Objective dictionary
dict_objective.RdLookup table for reusable Objective definitions. The dictionary ships with
vistool and comes pre-populated with regularized regression objectives as
well as a selection of benchmark test functions when the optional
TestFunctions package is available. New objectives can be registered at
runtime via mlr3misc::Dictionary methods such as $add().
Format
A mlr3misc::Dictionary where each entry is an Objective instance.
See also
obj() for convenient retrieval.
Examples
dict_objective$get("TF_branin")
#> <Objective>
#> Public:
#> add_log_fun: function (l, label)
#> archive: active binding
#> assert_x: function (x, ...)
#> clear_archive: function ()
#> clone: function (deep = FALSE)
#> eval: function (x)
#> eval_store: function (x)
#> get_transform: function ()
#> grad: function (x)
#> hess: function (x)
#> id: TF_branin
#> initialize: function (id, fun, label = "f", xdim, lower = NA, upper = NA,
#> label: branin
#> log_funs: active binding
#> lower: -5 0
#> minimize: TRUE
#> set_transform: function (transform, test = TRUE)
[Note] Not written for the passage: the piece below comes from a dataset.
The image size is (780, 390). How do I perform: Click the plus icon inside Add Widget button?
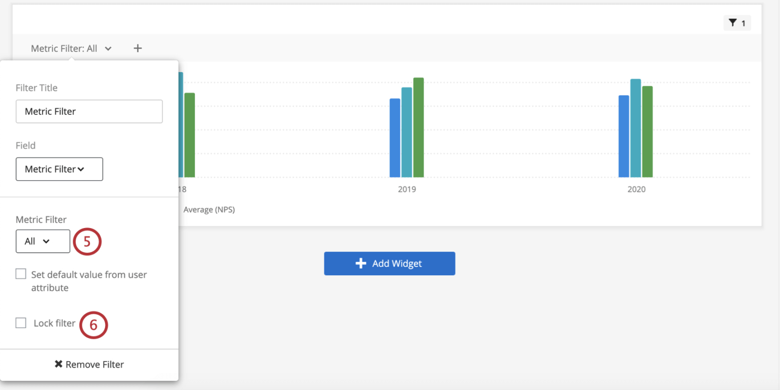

#> transform_id: active binding
#> upper: 10 15
#> xdim: active binding
#> Private:
#> check_transform_domain: function (value)
#> ensure_transform_initialized: function ()
#> eval_base_value: function (x)
#> get_transform_id: function ()
#> grad_base_value: function (x)
#> hess_base_value: function (x)
#> p_archive: data.table, data.frame
#> p_fargs: list
#> p_fun: function (x, a = 1, b = 5.1/(4 * pi^2), cc = 5/pi, r = 6, s = 10,
#> p_gradient: NULL
#> p_gradient_fallback: function (x, ...)
#> p_hessian: NULL
#> p_hessian_fallback: function (x, ...)
#> p_label_base: branin
#> p_log_funs: list
#> p_transform: objective_transform
#> p_xdim: 2
#> p_xtest: 0 0
#> validate_transform: function (transform)